The objective of this study was to determine the dose response effect of whole grain high-amylose maize (HAM) flour as a source of resistant starch (RS) on blood glucose, appetite and short-term food intake. In a repeated-measures crossover trial, healthy men (n = 30, 22.9 ± 0.6 y, BMI of 22.6 ± 0.3 kg/m(2)) were randomly assigned to consume 1 of 3 cookies once a week for 3 wk. Cookies were control (100% wheat flour), low-dose (63% wheat flour,37% HAM flour), and high-dose (33% wheat flour, 67% HAM flour) providing 53.5, 43.5, and 36.3 g of available carbohydrate, respectively. Ad libitum food intake was measured 120 min at a pizza meal, blood glucose and subjective appetite were measured after consumption of the cookie (0 to 120 min) and after the pizza meal (140 to 200 min). Blood glucose concentrations were lower at 30 and 45 min after high-dose treatment, and at 120 min after both high- and low-dose treatments compared to control (P < 0.05). Blood glucose AUC before the pizza meal (0 to 120 min) was 44% and 14% lower, and higher by 43% and 41% after the pizza meal (140 to 200 min) compared with control. Yet despite the higher response following the meal, cumulative AUC (0 to 200 min) was still 22% lower after the high-dose treatment (P < 0.05). All treatments equally suppressed subjective appetite and there was no effect on food intake. In conclusion, HAM flour as a source of RS and incorporated into a cookie was associated with better glycemic control in young men.

The acute effect of commercially available pulse powders on postprandial glycaemic response in healthy young men.
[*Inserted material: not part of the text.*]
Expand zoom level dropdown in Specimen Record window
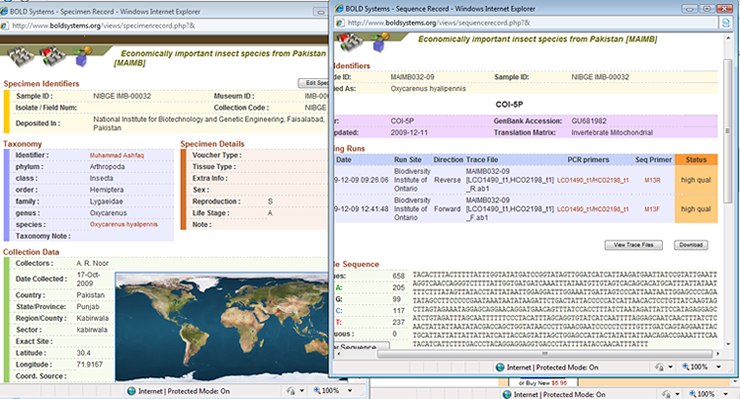Image resolution: width=740 pixels, height=399 pixels. click(x=350, y=391)
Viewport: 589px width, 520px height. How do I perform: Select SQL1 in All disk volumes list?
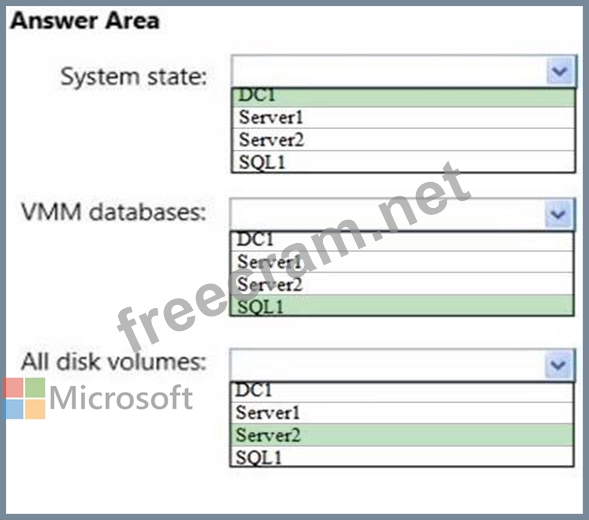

Whole pulses (beans, peas, chickpeas and lentils) elicit low postprandial blood glucose (BG) responses in adults; however, their consumption in North America is low. One potential strategy to increase the dietary intake of pulses is the utilisation of commercial pulse powders in food products; however, it is unclear whether they retain the biological benefits observed with whole pulses. Therefore, the present study examined the effects of commercially prepared pulse powders on BG response before and after a subsequent meal in healthy young men. Overall, three randomised, within-subject experiments were conducted. In each experiment, participants received whole, puréed and powdered pulses (navy beans in Expt 1; lentils in Expt 2; chickpeas in Expt 3) and whole-wheat flour as the control. All treatments were controlled for available carbohydrate content. A fixed-energy pizza meal (50·2 kJ/kg body weight) was provided at 120 min. BG concentration was measured before (0-120 min) and after (140-200 min) the pizza meal. BG concentration peaked at 30 min in all experiments, and pulse forms did not predict their effect on BG response. Compared with the whole-wheat flour control, navy bean treatments lowered peak BG concentrations (Expt 1, P< 0.05), but not the mean BG concentration over 120 min. The mean BG concentration was lower for all lentil (Expt 2, P= 0.008) and chickpea (Expt 3, P= 0.002) treatments over 120 min. Processing pulses to powdered form does not eliminate the benefits of whole pulses on BG response, lending support to the use of pulse powders as value-added food ingredients to moderate postprandial glycaemic response.